— Reading text —

The Company operates on a calendar year ending each December 31 and on four calendar quarters ending on March 31, June 30, September 30 and December 31 of each year. Results of operations reported for interim periods are not necessarily indicative of results for the entire year.
The accompanying Unaudited Consolidated Financial Statements include the accounts of the Company and its majority-owned subsidiaries. All material intercompany balances and transactions have been eliminated in consolidation. These Unaudited Consolidated Financial Statements have been prepared in accordance with GAAP for interim financial information pursuant to the rules and regulations of the SEC. The Consolidated Balance Sheet as of December 31, 2023 was derived from the audited financial statements included in the Company's Annual Report on Form 10-K for the year ended December 31, 2023 but does not include all disclosures required by GAAP for annual financial statements.
NCI represents the equity interest in certain consolidated entities in which the Company owns less than 100% of the profit interests. Changes in the Company's ownership interest while the Company retains its controlling interest are accounted for as equity transactions. As of March 31, 2024, there was no income or loss attributable to NCI in accordance with the applicable operating agreements.

— Stored data —
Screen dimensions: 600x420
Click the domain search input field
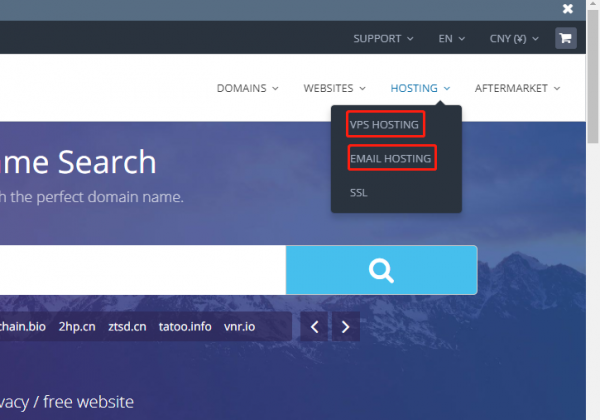[140, 270]
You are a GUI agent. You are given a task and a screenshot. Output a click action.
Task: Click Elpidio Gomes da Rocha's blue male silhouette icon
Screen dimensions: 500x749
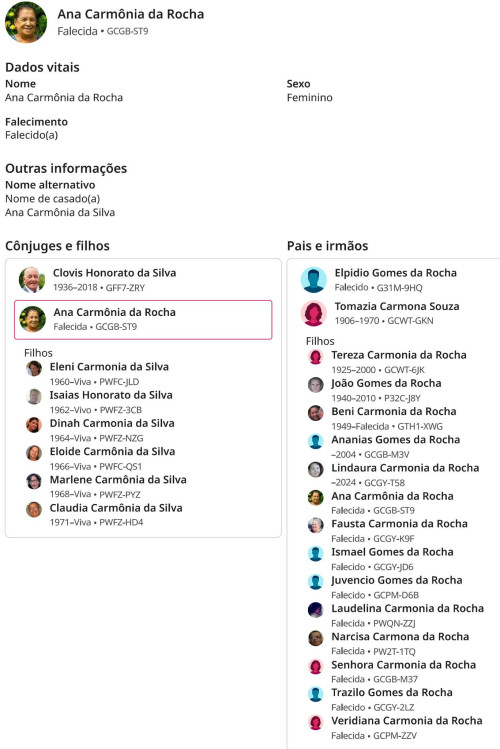(x=314, y=279)
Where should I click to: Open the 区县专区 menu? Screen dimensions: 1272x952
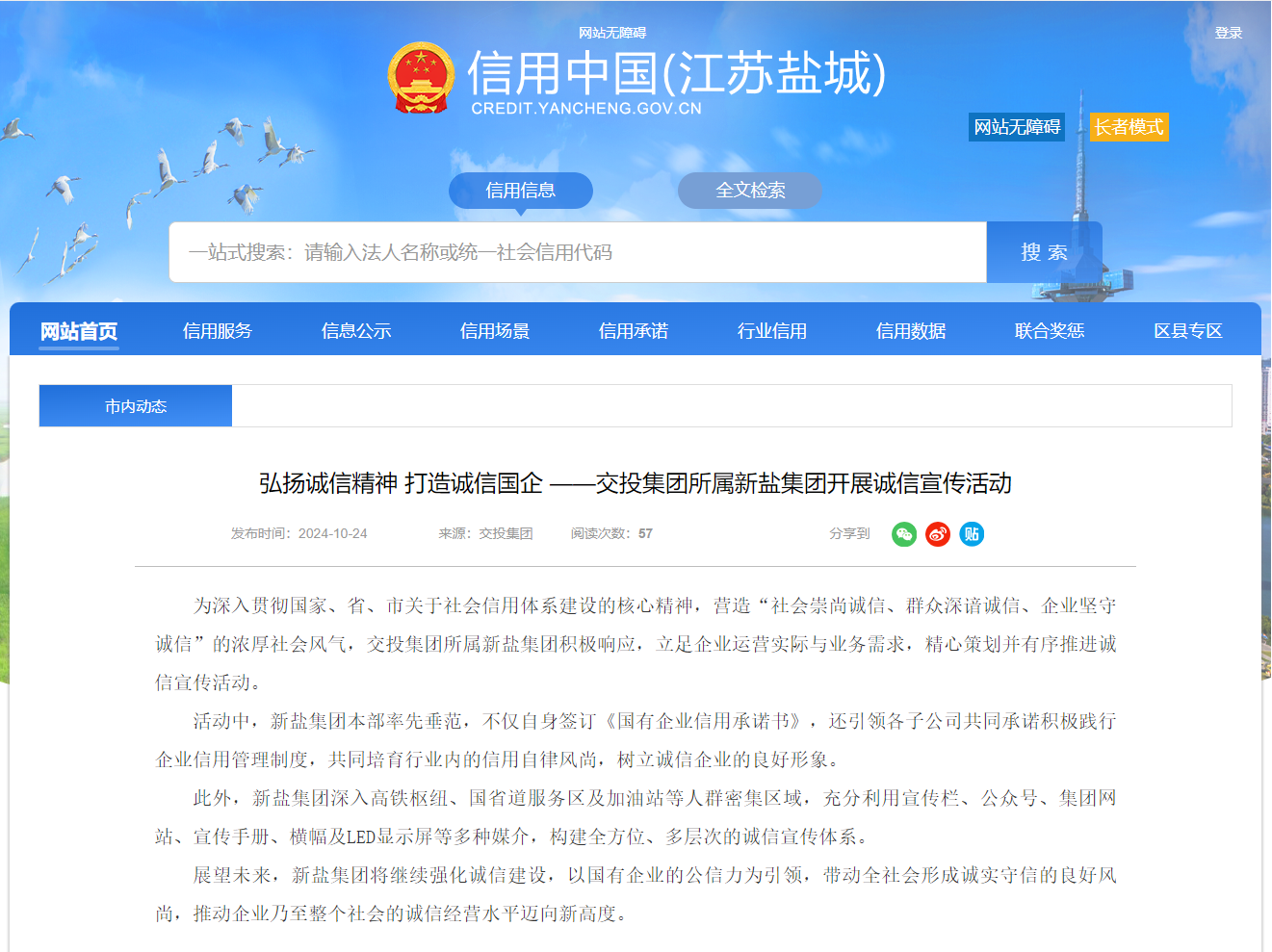point(1188,331)
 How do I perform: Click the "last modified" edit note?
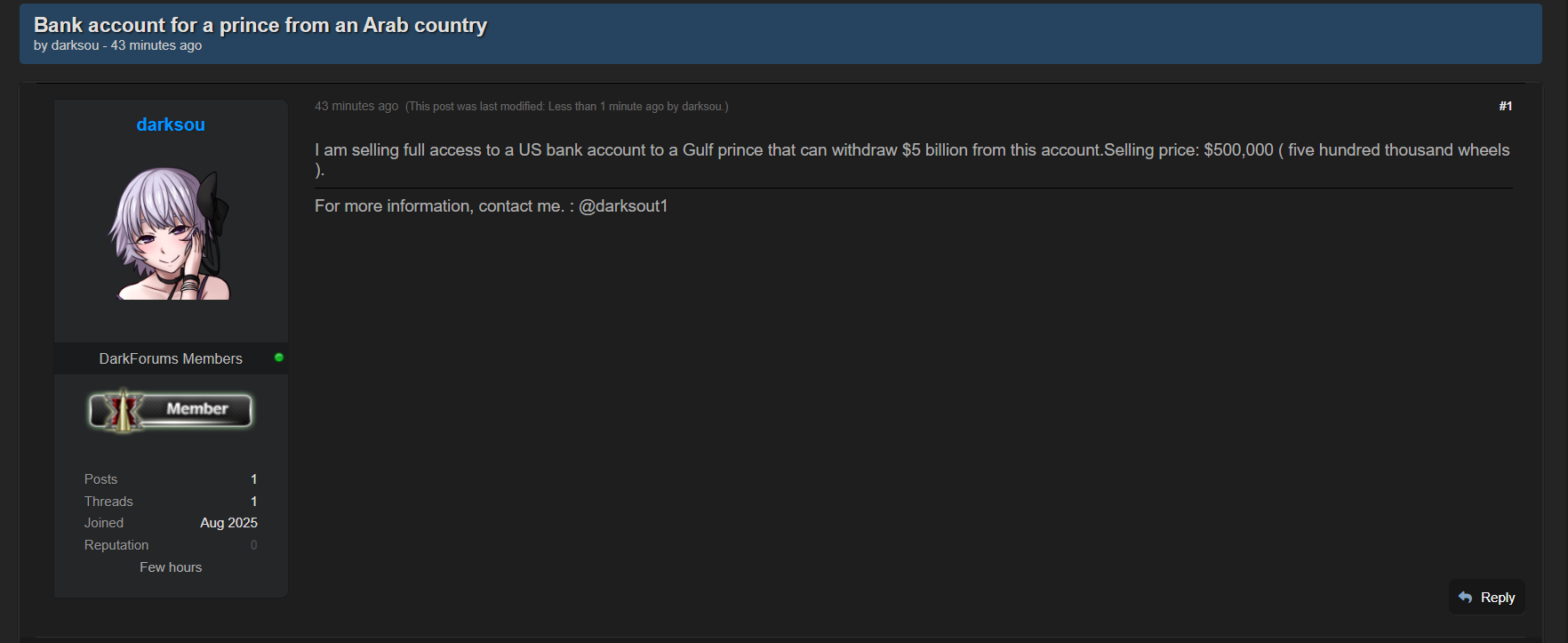(566, 107)
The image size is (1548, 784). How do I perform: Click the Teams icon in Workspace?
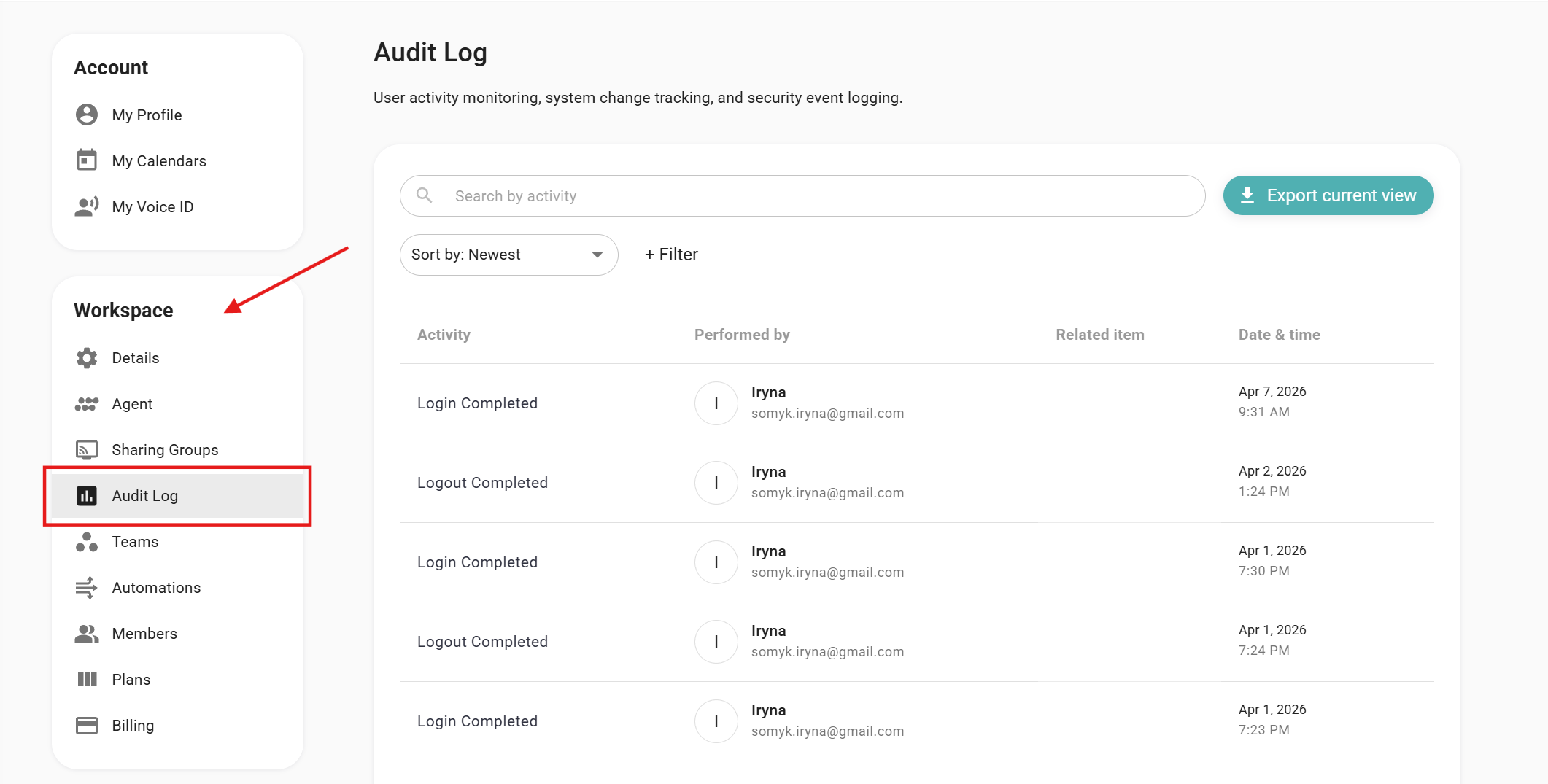[x=87, y=542]
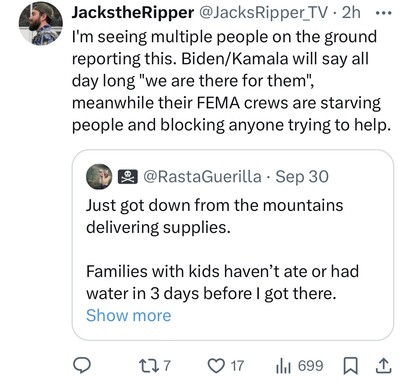The image size is (413, 388).
Task: Open the three-dot more options menu
Action: (384, 13)
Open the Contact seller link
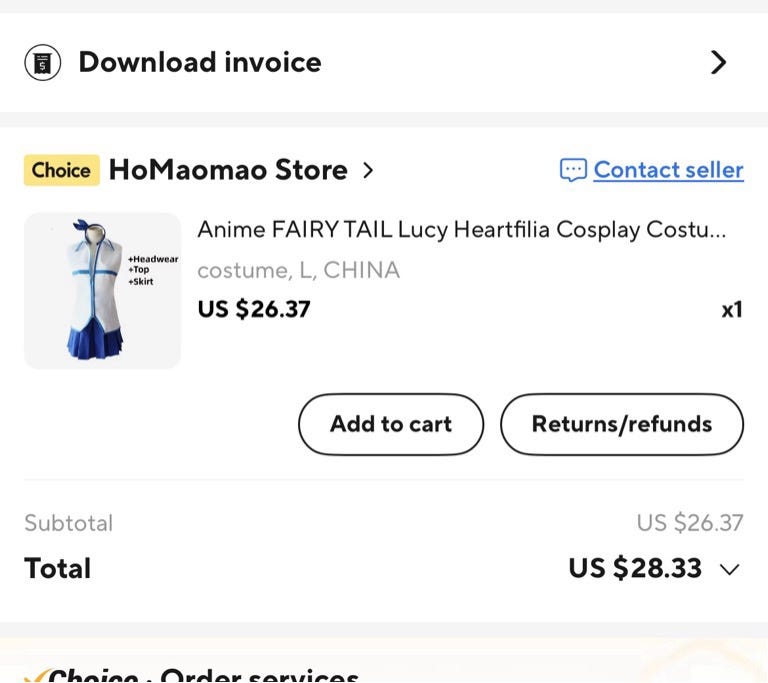Image resolution: width=768 pixels, height=683 pixels. click(x=668, y=170)
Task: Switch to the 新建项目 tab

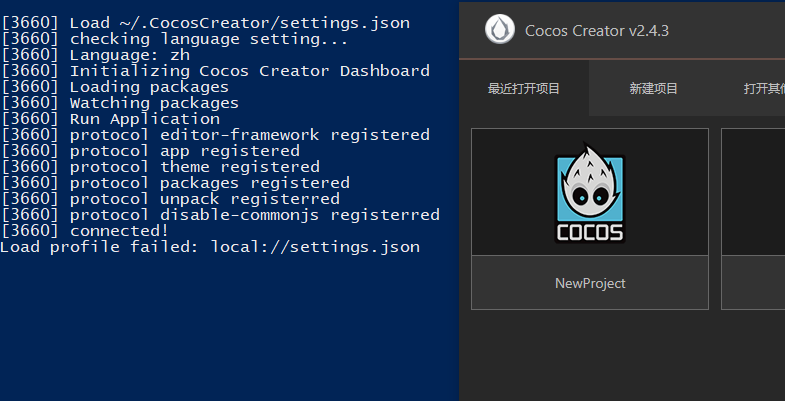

— Exercises to complete —
**a)** For each statement, say yes or no according to the accounting notes and quote the words that decide it. (i) The Company's year ends on December 31. (ii) The Consolidated Balance Sheet as of December 31, 2023 includes all disclosures required by GAAP for annual financial statements. (iii) As of March 31, 2024, some income was attributable to NCI.
**b)** Repeat the part of the accounting notes that begins at the words "The Company operates" and stops after "the entire year.".

— Final results —
**a)**
(i) Yes: "The Company operates on a calendar year ending each December 31"
(ii) No: "but does not include all disclosures required by GAAP for annual financial statements"
(iii) No: "there was no income or loss attributable to NCI in accordance with the applicable operating agreements"

**b)**
The Company operates on a calendar year ending each December 31 and on four calendar quarters ending on March 31, June 30, September 30 and December 31 of each year. Results of operations reported for interim periods are not necessarily indicative of results for the entire year.